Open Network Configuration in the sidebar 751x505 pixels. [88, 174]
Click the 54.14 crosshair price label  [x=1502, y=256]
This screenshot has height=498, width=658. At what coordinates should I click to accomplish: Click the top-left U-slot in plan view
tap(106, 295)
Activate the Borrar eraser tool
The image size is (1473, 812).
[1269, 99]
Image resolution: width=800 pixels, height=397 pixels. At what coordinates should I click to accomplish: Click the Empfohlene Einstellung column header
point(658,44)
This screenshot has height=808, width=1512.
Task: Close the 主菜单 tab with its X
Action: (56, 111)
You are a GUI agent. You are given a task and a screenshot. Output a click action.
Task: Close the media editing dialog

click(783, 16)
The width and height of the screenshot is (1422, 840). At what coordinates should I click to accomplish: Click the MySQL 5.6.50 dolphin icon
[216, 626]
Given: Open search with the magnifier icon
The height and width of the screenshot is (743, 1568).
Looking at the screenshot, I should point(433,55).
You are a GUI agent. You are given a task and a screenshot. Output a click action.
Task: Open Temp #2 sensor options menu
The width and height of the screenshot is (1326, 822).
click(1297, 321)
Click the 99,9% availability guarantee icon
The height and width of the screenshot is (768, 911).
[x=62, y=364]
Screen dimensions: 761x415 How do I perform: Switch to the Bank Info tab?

# # # #

### GIVEN EXERCISE
Can you return all of the material above, reproducing every line without any change?

### REPLY
Open Network Configuration in the sidebar 751x505 pixels. [88, 174]
Click the 54.14 crosshair price label  [x=1502, y=256]
This screenshot has height=498, width=658. At what coordinates should I click to accomplish: Click the top-left U-slot in plan view
tap(106, 295)
Activate the Borrar eraser tool
The image size is (1473, 812).
[1269, 99]
Image resolution: width=800 pixels, height=397 pixels. At what coordinates should I click to accomplish: Click the Empfohlene Einstellung column header
point(658,44)
This screenshot has height=808, width=1512.
Task: Close the 主菜单 tab with its X
Action: (56, 111)
You are a GUI agent. You are given a task and a screenshot. Output a click action.
Task: Close the media editing dialog

click(783, 16)
The width and height of the screenshot is (1422, 840). At what coordinates should I click to accomplish: Click the MySQL 5.6.50 dolphin icon
[216, 626]
Given: Open search with the magnifier icon
The height and width of the screenshot is (743, 1568).
Looking at the screenshot, I should point(433,55).
You are a GUI agent. You are given a task and a screenshot. Output a click action.
Task: Open Temp #2 sensor options menu
The width and height of the screenshot is (1326, 822).
click(1297, 321)
Click the 99,9% availability guarantee icon
The height and width of the screenshot is (768, 911).
[x=62, y=364]
Screen dimensions: 761x415 How do I perform: Switch to the Bank Info tab?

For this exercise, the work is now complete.